• _Your task_:
The lines wanted run from the first one below through the one with "Given: Open file link dic_20110501". Return them exactly.

• _Extracted records_:
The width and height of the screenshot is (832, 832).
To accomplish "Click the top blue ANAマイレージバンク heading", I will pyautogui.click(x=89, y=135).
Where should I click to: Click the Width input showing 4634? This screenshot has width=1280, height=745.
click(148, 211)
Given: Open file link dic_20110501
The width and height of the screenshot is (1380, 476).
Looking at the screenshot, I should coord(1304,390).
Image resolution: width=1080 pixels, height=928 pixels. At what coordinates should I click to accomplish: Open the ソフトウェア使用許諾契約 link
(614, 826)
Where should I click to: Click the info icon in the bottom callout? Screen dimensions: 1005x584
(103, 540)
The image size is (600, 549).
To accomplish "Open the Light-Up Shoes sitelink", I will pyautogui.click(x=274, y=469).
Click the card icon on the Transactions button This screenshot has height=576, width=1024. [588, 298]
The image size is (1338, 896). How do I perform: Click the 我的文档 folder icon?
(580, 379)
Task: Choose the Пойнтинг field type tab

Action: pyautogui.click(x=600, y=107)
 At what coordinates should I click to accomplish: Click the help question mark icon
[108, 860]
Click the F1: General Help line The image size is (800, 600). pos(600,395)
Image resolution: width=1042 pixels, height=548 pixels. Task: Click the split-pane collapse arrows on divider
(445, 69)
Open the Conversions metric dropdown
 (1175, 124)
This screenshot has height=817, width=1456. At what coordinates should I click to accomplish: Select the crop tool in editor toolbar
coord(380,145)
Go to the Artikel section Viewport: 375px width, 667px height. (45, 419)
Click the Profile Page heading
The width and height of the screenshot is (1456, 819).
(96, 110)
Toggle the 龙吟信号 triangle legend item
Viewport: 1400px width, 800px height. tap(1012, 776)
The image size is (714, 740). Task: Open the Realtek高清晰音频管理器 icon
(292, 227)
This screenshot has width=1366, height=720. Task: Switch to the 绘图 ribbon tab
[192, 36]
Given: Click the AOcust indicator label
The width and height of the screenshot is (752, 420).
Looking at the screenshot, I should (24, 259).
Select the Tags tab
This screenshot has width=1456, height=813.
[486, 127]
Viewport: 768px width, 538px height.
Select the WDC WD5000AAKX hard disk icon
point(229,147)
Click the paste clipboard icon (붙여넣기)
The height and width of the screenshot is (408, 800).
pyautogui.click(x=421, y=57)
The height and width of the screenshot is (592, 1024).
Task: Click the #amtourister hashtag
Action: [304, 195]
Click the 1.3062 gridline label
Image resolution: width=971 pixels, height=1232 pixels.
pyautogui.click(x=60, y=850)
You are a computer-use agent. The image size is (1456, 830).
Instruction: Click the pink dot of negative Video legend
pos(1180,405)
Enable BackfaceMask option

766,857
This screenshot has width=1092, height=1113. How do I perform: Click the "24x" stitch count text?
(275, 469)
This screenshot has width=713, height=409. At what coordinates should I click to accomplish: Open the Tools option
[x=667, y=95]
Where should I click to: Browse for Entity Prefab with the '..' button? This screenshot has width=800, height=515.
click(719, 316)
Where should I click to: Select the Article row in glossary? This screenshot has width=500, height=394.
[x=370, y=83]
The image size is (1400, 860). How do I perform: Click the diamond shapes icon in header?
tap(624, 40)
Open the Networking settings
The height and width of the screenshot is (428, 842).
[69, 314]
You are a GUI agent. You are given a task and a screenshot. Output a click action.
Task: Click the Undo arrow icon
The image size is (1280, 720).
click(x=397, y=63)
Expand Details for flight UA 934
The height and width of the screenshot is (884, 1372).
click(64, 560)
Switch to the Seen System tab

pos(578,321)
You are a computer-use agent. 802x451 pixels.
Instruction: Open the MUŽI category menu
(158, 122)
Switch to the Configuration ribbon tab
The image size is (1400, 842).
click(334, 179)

• _Solution to this task_:
The width and height of the screenshot is (832, 832).
To accomplish "Click the top blue ANAマイレージバンク heading", I will pyautogui.click(x=89, y=135).
Where should I click to: Click the Width input showing 4634? This screenshot has width=1280, height=745.
click(148, 211)
Given: Open file link dic_20110501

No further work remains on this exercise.